- [TASK TO CARRY OUT] Once you have read the data below, write it all out exactly.

- [EXERCISE DATA]
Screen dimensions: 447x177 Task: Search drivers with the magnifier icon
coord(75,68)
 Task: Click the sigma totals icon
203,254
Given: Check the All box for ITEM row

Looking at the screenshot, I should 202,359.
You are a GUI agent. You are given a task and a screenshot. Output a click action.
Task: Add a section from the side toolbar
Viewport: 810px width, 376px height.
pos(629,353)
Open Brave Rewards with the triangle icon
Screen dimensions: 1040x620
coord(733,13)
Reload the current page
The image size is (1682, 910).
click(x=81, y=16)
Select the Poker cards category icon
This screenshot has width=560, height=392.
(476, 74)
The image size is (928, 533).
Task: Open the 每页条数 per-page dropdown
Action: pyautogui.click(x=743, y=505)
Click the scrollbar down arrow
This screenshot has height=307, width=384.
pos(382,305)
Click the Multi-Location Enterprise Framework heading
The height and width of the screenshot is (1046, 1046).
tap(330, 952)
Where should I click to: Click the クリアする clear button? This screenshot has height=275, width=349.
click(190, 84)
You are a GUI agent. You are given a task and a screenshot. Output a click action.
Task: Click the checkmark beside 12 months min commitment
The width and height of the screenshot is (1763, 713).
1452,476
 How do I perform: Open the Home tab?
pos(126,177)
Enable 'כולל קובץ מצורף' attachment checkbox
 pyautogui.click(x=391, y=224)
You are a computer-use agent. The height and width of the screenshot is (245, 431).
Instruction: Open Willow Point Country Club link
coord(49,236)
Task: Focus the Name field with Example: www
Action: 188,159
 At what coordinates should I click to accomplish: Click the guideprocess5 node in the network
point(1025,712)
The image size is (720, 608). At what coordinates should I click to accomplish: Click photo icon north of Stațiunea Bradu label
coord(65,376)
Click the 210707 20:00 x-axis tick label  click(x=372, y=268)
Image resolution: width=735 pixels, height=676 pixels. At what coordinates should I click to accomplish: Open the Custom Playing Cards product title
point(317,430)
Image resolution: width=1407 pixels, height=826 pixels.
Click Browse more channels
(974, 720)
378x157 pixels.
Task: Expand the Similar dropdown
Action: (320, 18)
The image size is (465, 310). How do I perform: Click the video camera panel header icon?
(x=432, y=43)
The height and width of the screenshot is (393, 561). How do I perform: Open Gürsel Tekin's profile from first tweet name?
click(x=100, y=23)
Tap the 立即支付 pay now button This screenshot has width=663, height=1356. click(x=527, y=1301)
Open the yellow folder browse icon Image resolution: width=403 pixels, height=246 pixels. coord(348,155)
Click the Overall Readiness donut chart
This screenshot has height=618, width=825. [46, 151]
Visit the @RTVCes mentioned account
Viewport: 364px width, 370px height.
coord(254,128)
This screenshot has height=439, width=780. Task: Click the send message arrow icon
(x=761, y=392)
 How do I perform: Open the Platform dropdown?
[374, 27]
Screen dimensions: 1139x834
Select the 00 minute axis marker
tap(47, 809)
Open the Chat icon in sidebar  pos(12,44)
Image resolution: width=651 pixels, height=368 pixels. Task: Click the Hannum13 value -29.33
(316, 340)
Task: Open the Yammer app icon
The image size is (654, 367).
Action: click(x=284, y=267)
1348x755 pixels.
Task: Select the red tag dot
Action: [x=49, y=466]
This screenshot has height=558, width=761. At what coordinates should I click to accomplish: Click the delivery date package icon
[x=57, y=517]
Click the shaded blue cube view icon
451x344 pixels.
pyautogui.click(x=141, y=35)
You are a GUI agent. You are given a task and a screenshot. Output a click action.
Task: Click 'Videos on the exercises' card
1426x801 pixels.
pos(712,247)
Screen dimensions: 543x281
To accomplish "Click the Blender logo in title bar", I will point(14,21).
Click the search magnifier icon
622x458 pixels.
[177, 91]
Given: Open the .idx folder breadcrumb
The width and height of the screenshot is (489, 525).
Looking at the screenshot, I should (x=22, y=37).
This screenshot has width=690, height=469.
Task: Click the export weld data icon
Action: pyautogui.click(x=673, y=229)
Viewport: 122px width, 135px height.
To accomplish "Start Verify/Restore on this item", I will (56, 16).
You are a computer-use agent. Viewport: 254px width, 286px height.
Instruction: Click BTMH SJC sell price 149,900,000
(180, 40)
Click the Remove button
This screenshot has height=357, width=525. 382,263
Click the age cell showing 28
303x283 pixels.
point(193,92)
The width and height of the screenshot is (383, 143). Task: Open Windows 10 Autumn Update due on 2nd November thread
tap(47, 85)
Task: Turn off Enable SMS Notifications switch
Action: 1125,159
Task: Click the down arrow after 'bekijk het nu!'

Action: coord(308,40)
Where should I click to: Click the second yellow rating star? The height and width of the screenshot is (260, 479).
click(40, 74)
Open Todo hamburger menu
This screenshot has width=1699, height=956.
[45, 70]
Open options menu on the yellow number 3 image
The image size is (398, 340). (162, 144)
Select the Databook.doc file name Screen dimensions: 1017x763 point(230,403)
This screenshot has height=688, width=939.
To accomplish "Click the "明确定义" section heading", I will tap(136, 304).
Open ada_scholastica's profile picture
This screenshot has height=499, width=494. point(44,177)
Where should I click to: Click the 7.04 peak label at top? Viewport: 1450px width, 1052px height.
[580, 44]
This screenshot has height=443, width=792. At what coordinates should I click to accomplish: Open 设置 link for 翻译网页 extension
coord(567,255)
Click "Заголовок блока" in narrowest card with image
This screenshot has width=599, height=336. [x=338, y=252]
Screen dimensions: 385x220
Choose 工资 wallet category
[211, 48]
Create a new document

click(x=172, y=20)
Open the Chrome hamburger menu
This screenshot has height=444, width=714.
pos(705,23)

- [EXERCISE SOLUTION]
Screen dimensions: 447x177 Task: Search drivers with the magnifier icon
coord(75,68)
 Task: Click the sigma totals icon
203,254
Given: Check the All box for ITEM row

Looking at the screenshot, I should 202,359.
You are a GUI agent. You are given a task and a screenshot. Output a click action.
Task: Add a section from the side toolbar
Viewport: 810px width, 376px height.
pos(629,353)
Open Brave Rewards with the triangle icon
Screen dimensions: 1040x620
coord(733,13)
Reload the current page
The image size is (1682, 910).
click(x=81, y=16)
Select the Poker cards category icon
This screenshot has width=560, height=392.
(476, 74)
The image size is (928, 533).
Task: Open the 每页条数 per-page dropdown
Action: pyautogui.click(x=743, y=505)
Click the scrollbar down arrow
This screenshot has height=307, width=384.
pos(382,305)
Click the Multi-Location Enterprise Framework heading
The height and width of the screenshot is (1046, 1046).
tap(330, 952)
Where should I click to: Click the クリアする clear button? This screenshot has height=275, width=349.
click(190, 84)
You are a GUI agent. You are given a task and a screenshot. Output a click action.
Task: Click the checkmark beside 12 months min commitment
The width and height of the screenshot is (1763, 713).
1452,476
 How do I perform: Open the Home tab?
pos(126,177)
Enable 'כולל קובץ מצורף' attachment checkbox
 pyautogui.click(x=391, y=224)
You are a computer-use agent. The height and width of the screenshot is (245, 431).
Instruction: Open Willow Point Country Club link
coord(49,236)
Task: Focus the Name field with Example: www
Action: 188,159
 At what coordinates should I click to accomplish: Click the guideprocess5 node in the network
point(1025,712)
The image size is (720, 608). At what coordinates should I click to accomplish: Click photo icon north of Stațiunea Bradu label
coord(65,376)
Click the 210707 20:00 x-axis tick label  click(x=372, y=268)
Image resolution: width=735 pixels, height=676 pixels. At what coordinates should I click to accomplish: Open the Custom Playing Cards product title
point(317,430)
Image resolution: width=1407 pixels, height=826 pixels.
Click Browse more channels
(974, 720)
378x157 pixels.
Task: Expand the Similar dropdown
Action: (320, 18)
The image size is (465, 310). How do I perform: Click the video camera panel header icon?
(x=432, y=43)
The height and width of the screenshot is (393, 561). How do I perform: Open Gürsel Tekin's profile from first tweet name?
click(x=100, y=23)
Tap the 立即支付 pay now button This screenshot has width=663, height=1356. click(x=527, y=1301)
Open the yellow folder browse icon Image resolution: width=403 pixels, height=246 pixels. coord(348,155)
Click the Overall Readiness donut chart
This screenshot has height=618, width=825. [46, 151]
Visit the @RTVCes mentioned account
Viewport: 364px width, 370px height.
coord(254,128)
This screenshot has height=439, width=780. Task: Click the send message arrow icon
(x=761, y=392)
 How do I perform: Open the Platform dropdown?
[374, 27]
Screen dimensions: 1139x834
Select the 00 minute axis marker
tap(47, 809)
Open the Chat icon in sidebar  pos(12,44)
Image resolution: width=651 pixels, height=368 pixels. Task: Click the Hannum13 value -29.33
(316, 340)
Task: Open the Yammer app icon
The image size is (654, 367).
Action: click(x=284, y=267)
1348x755 pixels.
Task: Select the red tag dot
Action: [x=49, y=466]
This screenshot has height=558, width=761. At what coordinates should I click to accomplish: Click the delivery date package icon
[x=57, y=517]
Click the shaded blue cube view icon
451x344 pixels.
pyautogui.click(x=141, y=35)
You are a GUI agent. You are given a task and a screenshot. Output a click action.
Task: Click 'Videos on the exercises' card
1426x801 pixels.
pos(712,247)
Screen dimensions: 543x281
To accomplish "Click the Blender logo in title bar", I will point(14,21).
Click the search magnifier icon
622x458 pixels.
[177, 91]
Given: Open the .idx folder breadcrumb
The width and height of the screenshot is (489, 525).
Looking at the screenshot, I should (x=22, y=37).
This screenshot has width=690, height=469.
Task: Click the export weld data icon
Action: pyautogui.click(x=673, y=229)
Viewport: 122px width, 135px height.
To accomplish "Start Verify/Restore on this item", I will (56, 16).
You are a computer-use agent. Viewport: 254px width, 286px height.
Instruction: Click BTMH SJC sell price 149,900,000
(180, 40)
Click the Remove button
This screenshot has height=357, width=525. 382,263
Click the age cell showing 28
303x283 pixels.
point(193,92)
The width and height of the screenshot is (383, 143). Task: Open Windows 10 Autumn Update due on 2nd November thread
tap(47, 85)
Task: Turn off Enable SMS Notifications switch
Action: 1125,159
Task: Click the down arrow after 'bekijk het nu!'

Action: coord(308,40)
Where should I click to: Click the second yellow rating star? The height and width of the screenshot is (260, 479).
click(40, 74)
Open Todo hamburger menu
This screenshot has width=1699, height=956.
[45, 70]
Open options menu on the yellow number 3 image
The image size is (398, 340). (162, 144)
Select the Databook.doc file name Screen dimensions: 1017x763 point(230,403)
This screenshot has height=688, width=939.
To accomplish "Click the "明确定义" section heading", I will tap(136, 304).
Open ada_scholastica's profile picture
This screenshot has height=499, width=494. point(44,177)
Where should I click to: Click the 7.04 peak label at top? Viewport: 1450px width, 1052px height.
[580, 44]
This screenshot has height=443, width=792. At what coordinates should I click to accomplish: Open 设置 link for 翻译网页 extension
coord(567,255)
Click "Заголовок блока" in narrowest card with image
This screenshot has width=599, height=336. [x=338, y=252]
Screen dimensions: 385x220
Choose 工资 wallet category
[211, 48]
Create a new document

click(x=172, y=20)
Open the Chrome hamburger menu
This screenshot has height=444, width=714.
pos(705,23)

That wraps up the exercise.